- What to produce -
Search the entries below for "computer". Report each line where it occurs.

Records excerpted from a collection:
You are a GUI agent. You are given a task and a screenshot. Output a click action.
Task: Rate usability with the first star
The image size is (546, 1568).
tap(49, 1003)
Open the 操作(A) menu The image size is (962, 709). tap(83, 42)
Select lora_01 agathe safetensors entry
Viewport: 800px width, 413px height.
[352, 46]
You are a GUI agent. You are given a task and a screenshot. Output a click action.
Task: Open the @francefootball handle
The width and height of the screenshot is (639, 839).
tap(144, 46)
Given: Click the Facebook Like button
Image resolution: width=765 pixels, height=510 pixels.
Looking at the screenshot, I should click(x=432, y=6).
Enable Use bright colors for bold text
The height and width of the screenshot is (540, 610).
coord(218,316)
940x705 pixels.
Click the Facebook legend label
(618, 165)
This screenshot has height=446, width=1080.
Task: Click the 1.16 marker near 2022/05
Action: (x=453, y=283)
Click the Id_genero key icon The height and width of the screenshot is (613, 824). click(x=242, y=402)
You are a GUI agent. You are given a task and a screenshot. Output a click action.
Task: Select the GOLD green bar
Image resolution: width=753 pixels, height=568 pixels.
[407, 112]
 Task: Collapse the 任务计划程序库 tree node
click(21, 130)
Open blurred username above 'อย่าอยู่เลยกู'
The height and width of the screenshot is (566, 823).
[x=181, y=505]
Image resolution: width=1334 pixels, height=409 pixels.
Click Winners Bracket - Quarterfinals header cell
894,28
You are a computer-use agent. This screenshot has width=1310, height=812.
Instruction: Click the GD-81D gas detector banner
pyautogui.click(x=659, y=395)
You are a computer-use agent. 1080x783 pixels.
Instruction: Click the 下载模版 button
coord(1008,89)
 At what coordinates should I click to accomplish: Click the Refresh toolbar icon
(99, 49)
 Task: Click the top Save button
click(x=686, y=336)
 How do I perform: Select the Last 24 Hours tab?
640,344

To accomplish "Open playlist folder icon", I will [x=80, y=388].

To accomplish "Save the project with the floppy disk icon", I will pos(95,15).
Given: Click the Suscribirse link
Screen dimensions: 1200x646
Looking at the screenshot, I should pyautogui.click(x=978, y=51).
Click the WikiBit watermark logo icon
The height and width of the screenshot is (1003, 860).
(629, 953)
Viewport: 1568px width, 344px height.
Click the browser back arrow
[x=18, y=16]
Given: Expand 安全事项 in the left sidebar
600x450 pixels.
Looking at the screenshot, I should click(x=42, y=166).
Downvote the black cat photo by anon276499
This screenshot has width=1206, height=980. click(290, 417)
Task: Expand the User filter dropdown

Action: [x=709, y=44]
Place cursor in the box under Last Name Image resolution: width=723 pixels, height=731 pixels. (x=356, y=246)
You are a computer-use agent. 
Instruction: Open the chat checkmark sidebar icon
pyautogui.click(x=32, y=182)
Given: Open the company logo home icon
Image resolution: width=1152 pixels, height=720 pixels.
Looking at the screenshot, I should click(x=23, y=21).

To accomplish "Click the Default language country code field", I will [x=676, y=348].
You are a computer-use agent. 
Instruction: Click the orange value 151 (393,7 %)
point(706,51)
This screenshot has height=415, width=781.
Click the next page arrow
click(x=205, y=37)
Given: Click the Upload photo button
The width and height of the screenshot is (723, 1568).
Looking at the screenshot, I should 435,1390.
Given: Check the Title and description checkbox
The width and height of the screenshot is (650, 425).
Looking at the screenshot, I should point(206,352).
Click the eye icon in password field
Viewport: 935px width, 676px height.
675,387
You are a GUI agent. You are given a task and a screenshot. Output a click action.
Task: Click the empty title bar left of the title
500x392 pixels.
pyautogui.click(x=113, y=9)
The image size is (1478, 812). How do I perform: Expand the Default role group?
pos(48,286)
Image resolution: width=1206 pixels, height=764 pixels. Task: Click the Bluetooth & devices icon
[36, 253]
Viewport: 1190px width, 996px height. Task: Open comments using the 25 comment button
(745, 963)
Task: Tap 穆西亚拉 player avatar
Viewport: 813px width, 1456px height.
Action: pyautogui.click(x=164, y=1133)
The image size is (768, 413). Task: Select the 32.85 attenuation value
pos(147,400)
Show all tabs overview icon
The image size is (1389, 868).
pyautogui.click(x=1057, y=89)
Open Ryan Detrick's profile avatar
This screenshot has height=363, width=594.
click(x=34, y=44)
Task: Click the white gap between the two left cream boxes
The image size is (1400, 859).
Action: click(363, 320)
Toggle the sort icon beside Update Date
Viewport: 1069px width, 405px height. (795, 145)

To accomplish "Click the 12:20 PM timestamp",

- Solution for this problem -
You are a computer-use agent. This screenshot has width=1310, height=812.
You are a computer-use agent. 1080x783 pixels.
You are a computer-use agent. 
You are a computer-use agent. 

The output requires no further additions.